▶ **O seu objetivo**
Como fica, em forma de lista e mais breve, o parágrafo do texto sobre o espetáculo que começa por «A passageira quer apanhar o comboio», mantendo os factos principais?

── Documento de origem ──

Abre a série o Zé-povinho numa chula mandada (bem gostava ele de mandar, ia tudo a trote e a compasso, oh se ia!...); baila-se o vira, o fandango, arma-se bailarico… E logo ali se vê o que vai ser uma das constantes ao longo da noite: a magnificência, ainda que singela, do original guarda-roupa – um espanto! Termina o Zé a fazer o seu manguito e… o baile acaba!
A passageira quer apanhar o comboio, em Santa Apolónia, mas não sabe para onde vai nem percebe nada do que lhe estão a dizer (saboroso esse conjunto de trocadilhos). Sabe é que está aflita para ir à casa de banho. Pois é: e o comboio partiu sem ela. Vemos o comboio partir todos os dias, não o apanhamos, porque nem as necessidades básicas conseguimos satisfazer…
Fala-se de iniciação sexual. A acompanhante de luxo entra pelo teatro, de carro, e é a cena que se imagina entre ela que ora chega, às tantas da matina, e a lavadeira que já ali está ao serviço desde madrugada, «lava por baixo, lava por cima»…
Original a coreografia do bailado cigano, a fazer-nos sonhar Andaluzias…
Dois bêbados não acertam a medir o pau, porque querem medir-lhe a altura e teimam em pô-lo de pé. Há hoje alguma coisa que se consiga manter de pé? – pergunto eu. E eles também não acertam! E se o medissem no chão? – sugere o ancião que deles se abeira. Mas eles – como tantos outros… – acham que os anciãos só servem para atrapalhar ainda mais!

───
── Dados registados ──

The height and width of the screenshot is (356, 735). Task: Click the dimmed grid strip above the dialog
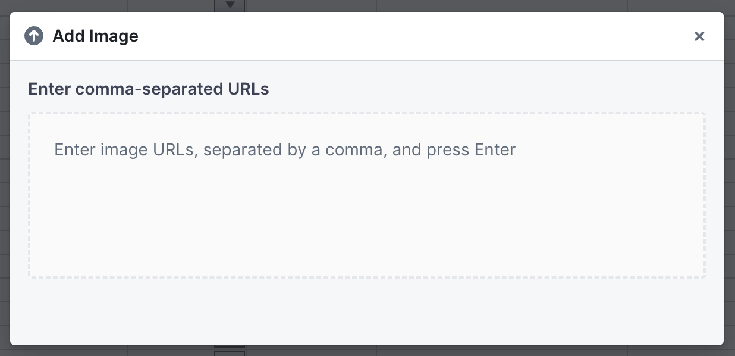[476, 5]
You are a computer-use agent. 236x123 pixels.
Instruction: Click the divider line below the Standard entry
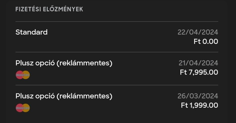[x=117, y=52]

───

▶ **Resultado da tarefa**
- A passageira quer apanhar o comboio em Santa Apolónia.
- Não sabe para onde vai nem percebe o que lhe dizem, num conjunto de trocadilhos.
- Está aflita para ir à casa de banho.
- O comboio parte sem ela.
- Vemos o comboio partir todos os dias e não o apanhamos, porque nem as necessidades básicas conseguimos satisfazer.